Algorithmic governance of care
Artificial intelligence (AI) is becoming increasingly common in health and care settings, promising greater efficiency, improved safety, and better support for care workers. But how do these technologies actually work in practice, and what effects do they have on care relationships, work routines, and the lives of older adults? The ALGOCARE project set out to answer these questions by studying AI systems already in use in Austrian and international long-term care (LTC) contexts.
Rather than starting from technical models or laboratory settings, ALGOCARE took an innovative approach: we went directly into care homes and observed AI “in action”. Our team conducted 40 interviews with care workers, managers, residents, developers, and other stakeholders, and spent over 80 hours in participant observation – accompanying care staff during day and night shifts, taking field notes, and documenting everyday interactions with AI tools.
We examined three types of AI technologies:
- Fall-detection sensors – systems using 3D sensors and behavioural analysis to detect irregularities, such as falls.
- Social robots – humanoid and animal-like robots designed to interact with residents using AI-based speech and facial recognition.
- AI-based pain recognition – developed to detect pain in residents who may not be able to communicate it verbally.
Our research revealed that these technologies are never “just technical tools.” They are shaped by – and shape – social, economic, and institutional contexts. For example, the pain recognition system, while marketed as advanced AI, functioned more like a digital questionnaire. It standardised daily pain assessments, replacing more flexible checks, and contributed to efficiency in care. However, it also reinforced the idea of residents as passive recipients of care, raised ethical questions around consent, and relied on technology’s perceived neutrality to legitimise decisions.
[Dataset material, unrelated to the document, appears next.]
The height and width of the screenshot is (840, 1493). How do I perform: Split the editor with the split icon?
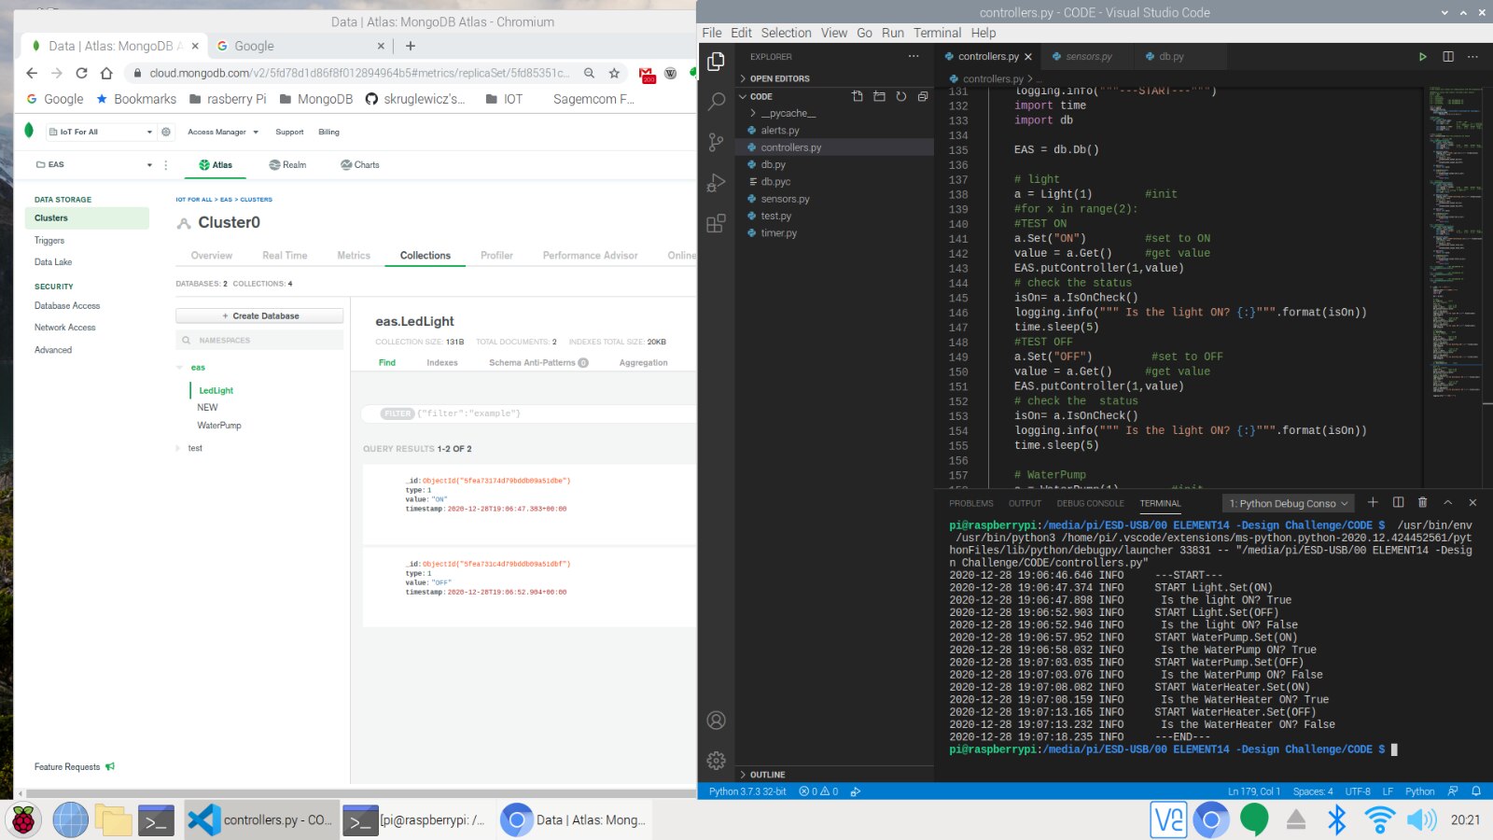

One key finding is that explainability – often discussed in AI research as a technical goal – had little relevance for people working in or receiving care unless approached from a broader socio-technical perspective. In LTC, trustworthiness, participation, and the ALGOCARE also broadened the understanding of “bias” in AI. Bias does not only stem from data or algorithms but is embedded in the entire socio-technical “assemblage” of care: the relationships between people, institutions, technologies, and even the physical spaces in which care happens. Recognising this complexity is essential to designing AI that truly supports dignity, autonomy, and meaningful human interaction in care settings.
Through its interdisciplinary collaboration between social scientists, computer scientists, and healthcare partners, ALGOCARE developed new ways of studying AI in real-world contexts. The project’s insights contribute to international debates on how to create human-centred, ethically grounded AI – and how to ensure that new technologies in ageing and care are developed and implemented with the participation and needs of older adults at their core.